図5(A)に示されるように、ソレノイド90が駆動していない状態では、リタードホルダー60は、前記接触位置を維持している。この状態で、制御部12がソレノイド90に駆動信号を出力すると、ソレノイド90のプランジャー91が突出し、リンク部材92が揺動軸65を動作させる。具体的には、プランジャー91の突出により揺動軸65は、前記離間方向へ動作する。これにより、リタードホルダー60は、揺動軸65を中心に
図5(B)において時計回転方向へ揺動する。また、コイルバネ71の付勢力によってリタードローラー53は上方へ付勢されているので、リタードローラー53はフィードローラー52に接触した状態を維持する。このとき、
図5(B)に示されるように、角βは、角度θ1よりも大きい角度θ2に拡大されるので、食い込み力F10が増大する。
【0056】
このように、給送機構17Aが構成されているため、シート部材に対するリタードローラー53の摩擦力が低下して増大前の食い込み力F10では厚紙の分離ができない状態になっていたとしても、厚紙が給送される場合だけリタードホルダー60の揺動軸65が前記離間方向へ移動して前記食い込み力F10が増大する。
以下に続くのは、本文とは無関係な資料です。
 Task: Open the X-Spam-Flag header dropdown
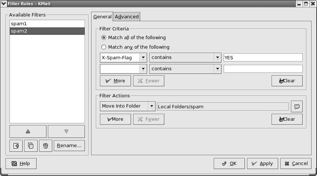click(x=143, y=57)
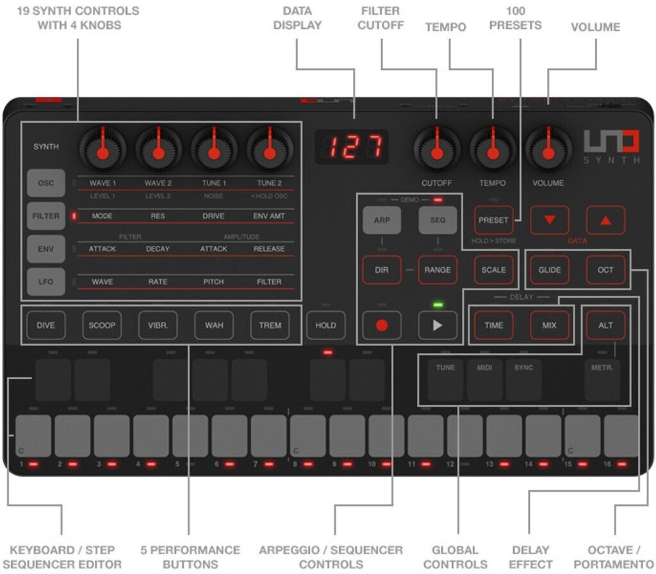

このため、厚紙が重送された場合でも、リタードローラー53の摩擦力低下の影響を受けずに、厚紙を確実に分離することが可能である。
【0057】
なお、上述の実施形態では、駆動部の一例としてソレノイド90を例示したが、ソレノイド90に代えて、モーターなどの駆動部を適用してもよい。
【0058】
〔第3実施形態〕
以下、
図6を参照して、本発明の第3実施形態の給送機構17Bについて説明する。本発明の第3実施形態の給送機構17Bが上述の第2実施形態と異なるところは、リタードローラー53の回転軸53Aに、リタードローラー53の回転の有無を検出するためのロータリーエンコーダー95(本発明の回転検出センサーの一例)が設けられている点である。
【0059】
ロータリーエンコーダー95は、リタードローラー53の回転数に応じた検出信号を制御部12に出力する。制御部12は、その検出信号に基づいてリタードローラー53が回転しているか、停止しているかを判断する。また、制御部12は、リタードローラー53が回転している場合は、その回転数を判定する。
【0060】
例えば、リタードローラー53のシート部材に対する摩擦力が十分にある場合は、1枚のシート部材がニップ部79に進入した場合、リタードローラー53は、フィードローラー52と同じ回転数(回転速度)で回転する。一方、摩擦力が十分にある場合は、シート部材が重送された状態でニップ部79に搬送されるとリタードローラー53が停止する。この場合は、シート部材の分離が正しく行われていると考えられる。他方、リタードローラー53のシート部材に対する摩擦力が足りない場合、詳細には、リタードローラー53のシート部材に対する摩擦力がシート部材間の摩擦力よりも小さい場合は、シート部材が重送された状態でニップ部79に搬送されても、リタードローラー53に接触しているシート部材が滑るため、そのシート部材は停止せず、シート部材が重送したまま搬送されます。また、この場合、リタードローラー53は、シート部材との間で生じる滑りなどによって回転が安定しなくなり、結果的にフィードローラー52の回転数よりも遅い速度で回転する。この場合、制御部12は、フィードローラー52の回転駆動時に、ロータリーエンコーダー95からの検出信号に基づいて、リタードローラー53の回転数がフィードローラー52の回転数よりも遅いことを判定することができる。このとき、制御部12は、ソレノイド90を駆動させて、揺動軸65を前記離間方向へ移動させる。
【0061】
このように、給送機構17Bが構成されているため、制御部12によって揺動軸65が前記離間方向へ移動されることにより、前記角βは、前記角度θ1よりも大きい角度θ2に拡大され、食い込み力F10が増大する。その結果、摩耗などによりリタードローラー53のシート部材に対する摩擦力が低下して分離性能が低下した場合でも、食い込み力F10が増大するため、シート部材の重送を確実に防止することができる。